How come I don't do this more? (Both laughing) Whoo! (Laughs) So anyway, who was I talking about? - The kids.
- Yeah, yeah.
So after the success of the Birmingham children's march, Dr.
King decided to ride that momentum, and he gave his "I Have a Dream" speech.
Bull Connor was fired, and the Civil Rights Act was passed within a year of all that, so it was monumental that Gwendolyn Sanders and these kids were willing to say this is not a fucking game, and you won't treat us and our people this way because we're here and this is what's going on, and it's time for us to stand up too.
And so I don't have to worry about that sort of thing the way those kids even did or their parents even did, and I don't take that for granted.
Cheers to the kids!
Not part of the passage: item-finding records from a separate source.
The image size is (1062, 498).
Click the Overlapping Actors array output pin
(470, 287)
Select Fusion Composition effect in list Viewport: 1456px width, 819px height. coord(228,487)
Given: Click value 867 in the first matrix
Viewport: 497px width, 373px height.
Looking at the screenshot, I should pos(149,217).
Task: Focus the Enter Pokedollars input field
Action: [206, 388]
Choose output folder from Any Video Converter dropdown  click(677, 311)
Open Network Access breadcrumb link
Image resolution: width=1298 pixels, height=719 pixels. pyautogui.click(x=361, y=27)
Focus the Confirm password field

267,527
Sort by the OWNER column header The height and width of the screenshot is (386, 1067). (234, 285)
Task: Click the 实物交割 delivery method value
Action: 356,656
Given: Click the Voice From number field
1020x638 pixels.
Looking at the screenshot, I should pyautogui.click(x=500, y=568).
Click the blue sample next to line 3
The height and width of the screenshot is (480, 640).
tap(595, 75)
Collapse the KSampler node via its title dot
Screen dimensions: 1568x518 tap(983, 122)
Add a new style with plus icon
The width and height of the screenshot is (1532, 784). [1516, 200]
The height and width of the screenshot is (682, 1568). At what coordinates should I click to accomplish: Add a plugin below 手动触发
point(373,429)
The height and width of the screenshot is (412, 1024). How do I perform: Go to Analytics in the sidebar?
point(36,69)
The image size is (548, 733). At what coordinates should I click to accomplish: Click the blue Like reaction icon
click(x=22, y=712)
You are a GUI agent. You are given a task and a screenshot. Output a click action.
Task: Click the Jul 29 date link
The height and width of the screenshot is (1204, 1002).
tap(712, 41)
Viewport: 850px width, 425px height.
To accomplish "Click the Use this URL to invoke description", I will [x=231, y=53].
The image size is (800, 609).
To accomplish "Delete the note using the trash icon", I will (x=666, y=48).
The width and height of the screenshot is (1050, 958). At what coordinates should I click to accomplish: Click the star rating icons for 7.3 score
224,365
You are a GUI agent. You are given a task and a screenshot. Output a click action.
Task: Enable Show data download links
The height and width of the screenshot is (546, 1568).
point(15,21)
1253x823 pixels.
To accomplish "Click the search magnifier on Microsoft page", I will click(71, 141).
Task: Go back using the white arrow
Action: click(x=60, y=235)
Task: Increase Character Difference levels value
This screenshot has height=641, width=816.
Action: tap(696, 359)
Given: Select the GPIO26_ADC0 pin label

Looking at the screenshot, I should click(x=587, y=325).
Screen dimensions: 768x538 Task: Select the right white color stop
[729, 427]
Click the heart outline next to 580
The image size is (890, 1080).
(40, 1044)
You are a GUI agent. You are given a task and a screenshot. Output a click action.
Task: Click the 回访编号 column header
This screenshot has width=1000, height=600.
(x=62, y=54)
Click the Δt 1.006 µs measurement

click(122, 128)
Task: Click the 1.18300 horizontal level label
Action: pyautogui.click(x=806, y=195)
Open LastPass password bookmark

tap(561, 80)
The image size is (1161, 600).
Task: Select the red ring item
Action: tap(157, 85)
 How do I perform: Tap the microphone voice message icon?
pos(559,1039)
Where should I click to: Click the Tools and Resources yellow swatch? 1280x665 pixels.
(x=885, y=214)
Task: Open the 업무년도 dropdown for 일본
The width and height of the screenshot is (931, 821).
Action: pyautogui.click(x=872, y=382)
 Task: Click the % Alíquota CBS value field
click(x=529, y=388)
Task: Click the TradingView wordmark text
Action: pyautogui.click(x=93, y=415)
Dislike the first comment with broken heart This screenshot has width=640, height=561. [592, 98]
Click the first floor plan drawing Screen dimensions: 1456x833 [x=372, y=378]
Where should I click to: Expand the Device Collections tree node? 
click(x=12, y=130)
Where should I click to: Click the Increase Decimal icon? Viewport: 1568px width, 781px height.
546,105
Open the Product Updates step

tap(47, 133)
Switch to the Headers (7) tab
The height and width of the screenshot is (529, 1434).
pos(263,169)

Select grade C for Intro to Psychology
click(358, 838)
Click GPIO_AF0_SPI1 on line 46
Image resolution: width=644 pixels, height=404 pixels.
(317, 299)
Cheers to the kids.
(Glasses clink) - All right.
- This is gone.
I'm not drinking shit else! No! No more.
I'm done, Viacom! (Laughter) - Here you go, young lady.
- Here we go.
Cheers to you.
And you.
To everybody.
To everybody and you.
And myself.
Thank you.
- Mm-hmm.
And me.
- And that includes you.
- Great, thank you.
- Mm-hmm.
Hello.
I'm Suzi Barrett, and today we're talking about the Section 504 sit-in.
I'll sit in for this.
I'll sit in with you.
(Chuckles) Okay.
Act one, scene one.
A backdrop appears slowly in front of the audience's eyes.
What's on this backdrop? The 50s and the 60s.
We got people with disabilities being treated not as normal citizens.
If you're in a wheelchair, you can't just, like, walk into a bank and apply for a job.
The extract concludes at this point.